(Text begins)

OPTIMISM VS PESSIMISM
By Karl Arnold Belser
28 August 2013
I hate being confused, especially about the future. I read articles like Do You Want to Scare a Baby Boomer? and I have pessimism about the future. Then, I read articles like Six Reasons the US will Dominate and I have optimism about the future again. Why am I so confused? I think the answer is the difference between tactics and strategy.
The first article is an article from the Economics Collapse Blog by Michael Snyer with an advertisement for a novel called The Beginning of the End by the same author. The name of Snyder's blog indicates that he has prejudged what the future will bring, which makes me skeptical of what he says. However, he does have facts which he proves by links to data sources. Consider the following facts from his article:
18. In 1945, there were 42 workers for every retiree receiving Social Security benefits. Today, that number has fallen to 2.5 workers, and if you eliminate all government workers, that leaves only 1.6 private sector workers for every retiree receiving Social Security benefits.
22. Overall, the Social Security system is facing a 134 trillion dollar shortfall over the next 75 years.
24. Medicare is facing unfunded liabilities of more than 38 trillion dollars over the next 75 years. That comes to approximately $328,404 for each and every household in the United States.
30. According to Northwestern University Professor John Rauh, the latest estimate of the total amount of unfunded pension and healthcare obligations for retirees that state and local governments across the United States have accumulated is 4.4 trillion dollars.
34. According to a recent survey conducted by Americans for Secure Retirement, 88 percent of all Americans are worried about "maintaining a comfortable standard of living in retirement".
These facts and the other facts in the article suggest that older people may be hurt financially in the future. The people in the private sector have,on the average, not saved enough to retire, and the government in the future may not have the resources to provide a living income by transfer payments. The people in the public sector have a more severe problem. What can't be paid, won't be paid. The government will probably have to scale back its public sector promises. These changes may be controversial and painful, but they will be done. Hence the actions are tactical.
The second article is, I think, more strategic in nature. I have some problem with the article because the author, A. Gary Shilling, does not give references to back up what he says. However, I have read Niall Ferguson's book Civilization: The West and the Rest which points out the structural advantages of the United States. in Furguson's opinion the advantages are
competition, science, the rule of law, medicine, consumerism and the work ethic. in addition George Freeman's book The Next 100 Years, based on research done at global intelligence company STRATFOR, points out that there are going to be huge economic stresses over the world and it will be difficult to predict what kind of response, including war, might occur. Freeman's assessment is that the United States is in a good strategic position to handle many possible Black Swans because of its abundant resources, its liberal immigration policies, its military superiority, and its access to both oceans.
Difficult times are, in my opinion, not a cause for pessimism, which in my view means giving up, but the time for the tough to tell the truth about the problems, accept this truth, and then figure out what to do to move ahead.

(Text ends)

Problems and tasks →
A: In the essay on optimism versus pessimism, reproduce the passage from "24. Medicare is" up to and including "in the United States.", replacing "Medicare" with "Medicaid".
B: Translate this sentence from the essay on optimism versus pessimism into Spanish: "The government will probably have to scale back its public sector promises."

(Supplied information begins)

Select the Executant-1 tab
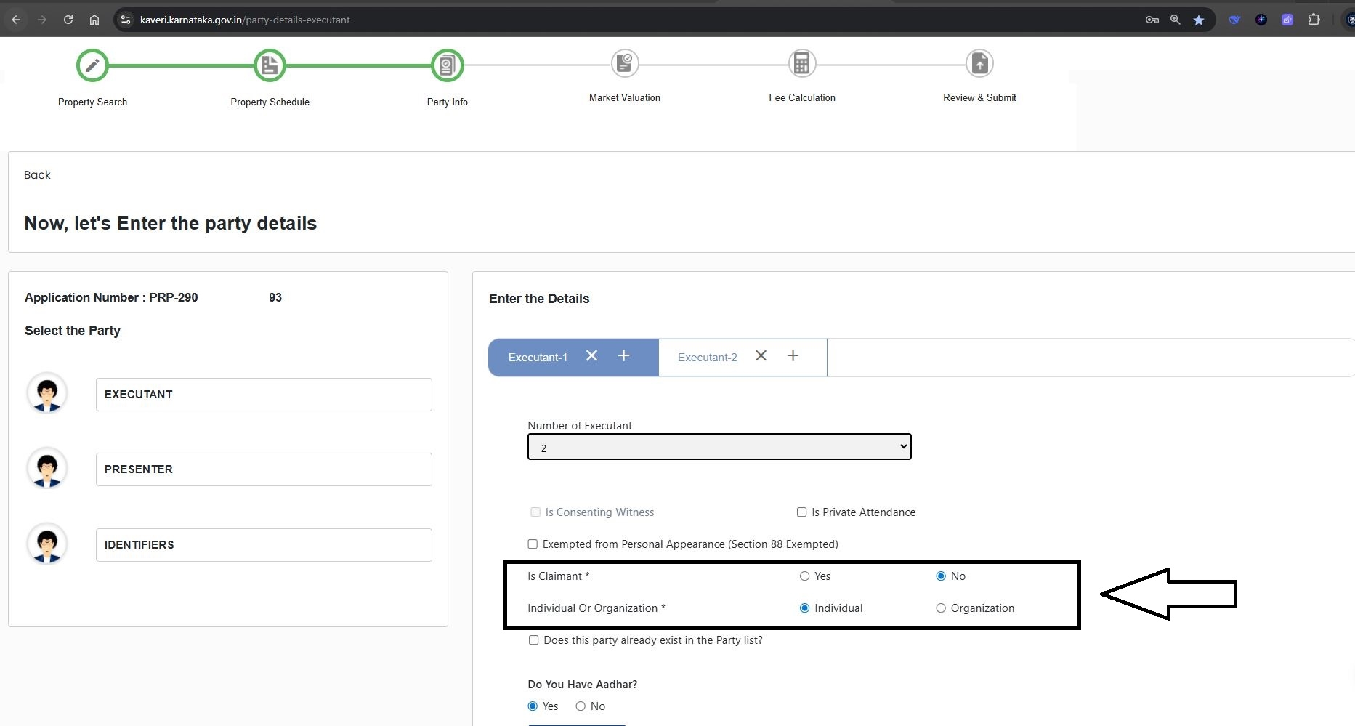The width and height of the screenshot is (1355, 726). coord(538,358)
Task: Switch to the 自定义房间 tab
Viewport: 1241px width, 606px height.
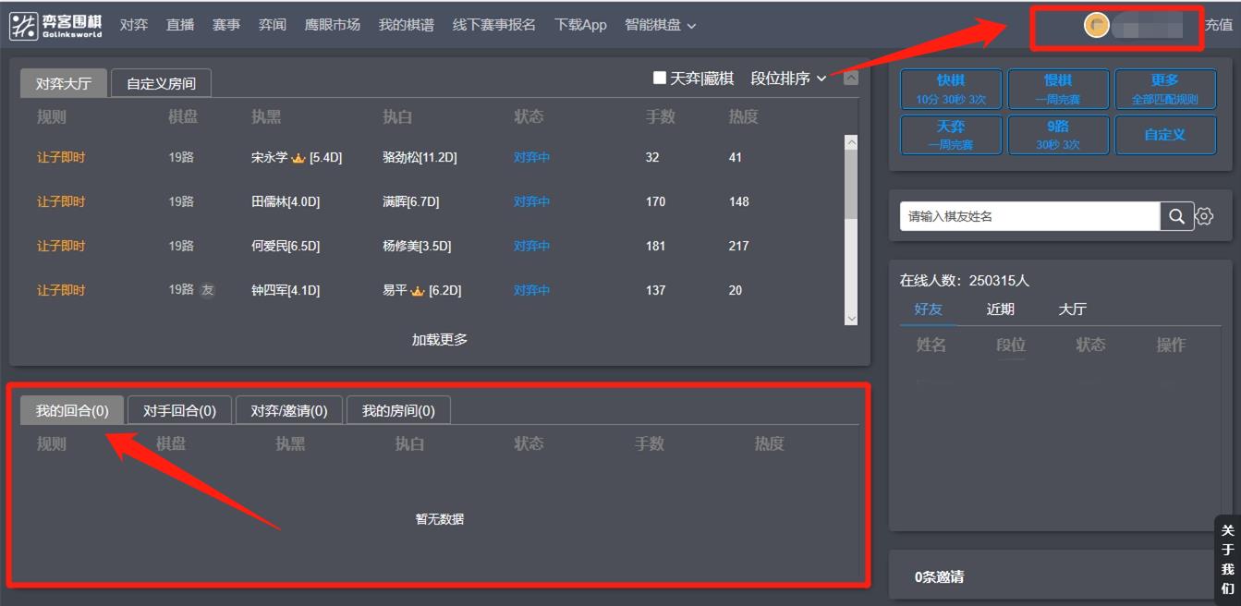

(Supplied information ends)

Results of the exercise →
A:
24. Medicaid is facing unfunded liabilities of more than 38 trillion dollars over the next 75 years. That comes to approximately $328,404 for each and every household in the United States.

B: Probablemente el gobierno tendrá que reducir sus promesas al sector público.